I’m taking a little detour from my travelogue here to talk about two books of poetry that were written by two long-time friends who we met up with while we were in London, and with whom we enjoyed a fine lunch, a tour of Shakespeare’s Globe and an exhibition at the Tate Modern. I have been fortunate to acquire the most recent collection by each of them, and I thought I’d tell you a bit about their work. Poets never get the attention they deserve, and both of these poets deserve attention.

Nancy and Mike

Nancy Mattson’s fourth collection of poems, Vision on Platform 2, reflects the varied background of the poet: of Finnish heritage, she was born in Winnipeg and grew up in Alberta and Saskatchewan. She raised a family in Edmonton before moving to London in 1990.

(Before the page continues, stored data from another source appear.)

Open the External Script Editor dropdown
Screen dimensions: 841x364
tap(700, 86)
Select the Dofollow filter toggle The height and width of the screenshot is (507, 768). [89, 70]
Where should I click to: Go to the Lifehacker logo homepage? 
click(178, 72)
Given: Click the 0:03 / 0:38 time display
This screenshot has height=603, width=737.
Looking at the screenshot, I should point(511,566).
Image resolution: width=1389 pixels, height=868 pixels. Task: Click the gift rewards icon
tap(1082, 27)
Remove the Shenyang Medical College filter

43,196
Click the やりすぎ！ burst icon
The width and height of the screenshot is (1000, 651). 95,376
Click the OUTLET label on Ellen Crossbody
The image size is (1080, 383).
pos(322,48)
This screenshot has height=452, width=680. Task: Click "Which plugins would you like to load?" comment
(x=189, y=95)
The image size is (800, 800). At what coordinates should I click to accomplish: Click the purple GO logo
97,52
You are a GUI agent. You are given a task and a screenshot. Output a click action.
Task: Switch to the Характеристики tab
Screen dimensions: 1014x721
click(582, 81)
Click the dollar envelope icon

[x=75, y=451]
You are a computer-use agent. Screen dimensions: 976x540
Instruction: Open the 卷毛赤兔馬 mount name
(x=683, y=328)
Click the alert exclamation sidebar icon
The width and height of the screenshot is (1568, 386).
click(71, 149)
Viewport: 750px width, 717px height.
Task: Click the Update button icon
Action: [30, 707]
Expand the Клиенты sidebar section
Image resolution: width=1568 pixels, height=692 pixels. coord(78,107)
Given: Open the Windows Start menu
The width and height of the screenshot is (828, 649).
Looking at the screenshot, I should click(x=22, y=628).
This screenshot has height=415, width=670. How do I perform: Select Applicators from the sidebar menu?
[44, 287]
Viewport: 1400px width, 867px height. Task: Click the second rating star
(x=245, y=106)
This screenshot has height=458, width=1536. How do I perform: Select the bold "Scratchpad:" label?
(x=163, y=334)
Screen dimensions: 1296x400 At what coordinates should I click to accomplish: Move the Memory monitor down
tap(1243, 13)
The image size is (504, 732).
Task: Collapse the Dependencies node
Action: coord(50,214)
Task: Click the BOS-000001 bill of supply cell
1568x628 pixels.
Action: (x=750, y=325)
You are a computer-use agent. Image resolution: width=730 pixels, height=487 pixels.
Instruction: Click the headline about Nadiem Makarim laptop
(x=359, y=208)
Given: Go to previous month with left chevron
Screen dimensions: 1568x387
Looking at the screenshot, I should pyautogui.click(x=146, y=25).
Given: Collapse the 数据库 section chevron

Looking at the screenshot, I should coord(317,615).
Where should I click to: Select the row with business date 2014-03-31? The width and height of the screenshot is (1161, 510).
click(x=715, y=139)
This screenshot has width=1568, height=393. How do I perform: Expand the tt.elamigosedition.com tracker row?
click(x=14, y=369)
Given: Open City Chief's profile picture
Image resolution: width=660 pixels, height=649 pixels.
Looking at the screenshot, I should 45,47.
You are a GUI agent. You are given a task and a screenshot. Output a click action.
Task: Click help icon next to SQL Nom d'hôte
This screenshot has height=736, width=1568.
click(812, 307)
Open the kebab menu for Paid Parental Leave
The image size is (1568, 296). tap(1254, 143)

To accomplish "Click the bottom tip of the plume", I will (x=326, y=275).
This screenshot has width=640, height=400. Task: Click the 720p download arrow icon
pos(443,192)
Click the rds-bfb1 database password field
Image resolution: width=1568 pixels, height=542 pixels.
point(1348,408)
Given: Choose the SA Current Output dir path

Nancy writes insightfully from the places she knows so well, moving easily among them – introducing us to Finnish words, recalling the Edmonton house where she grew up, nudging memories to life in those of us who’ve also spent time on the prairies – ranging from picking (and eating) wild saskatoons and raspberries, to walking down streets of stuccoed houses, to attending shows by the touring hypnotist/illusionist Reveen.

Nancy’s keen eye and astute word magic also evoke the pleasures she finds in living in London, travelling around Great Britain, and visiting abroad. She finds the remarkable in the familiar (“Pared from a baby’s fingernail / the sickle moon begins the winter’s solstice”) while also reminding us of the joys of singular experiences, such as comparing notes on new motherhood with a much younger woman, met by happenstance, who was pushing her young baby in a carriage along the street. The lovely title poem describes the day the poet sat across the tracks from seven nuns who were waiting for a train under the sign at Seven Sisters Underground Station in Tottenham. (Online there is a photo another traveller took that day! Fun.)

Behind the sharp images and lovely stories at the forefront of her poems, Nancy maintains a soft focus on larger issues – on art, and myth, on the passage of time and the changes it brings to our lives and to the world around us. (“…I am thirsty for the dustbowl of my youth.”) Some of the poems are meditations and reflections (e.g., “Threads for a Woman Priest”) or describe unexpected and charming connections and experiences (“Shadows in Hadleigh”).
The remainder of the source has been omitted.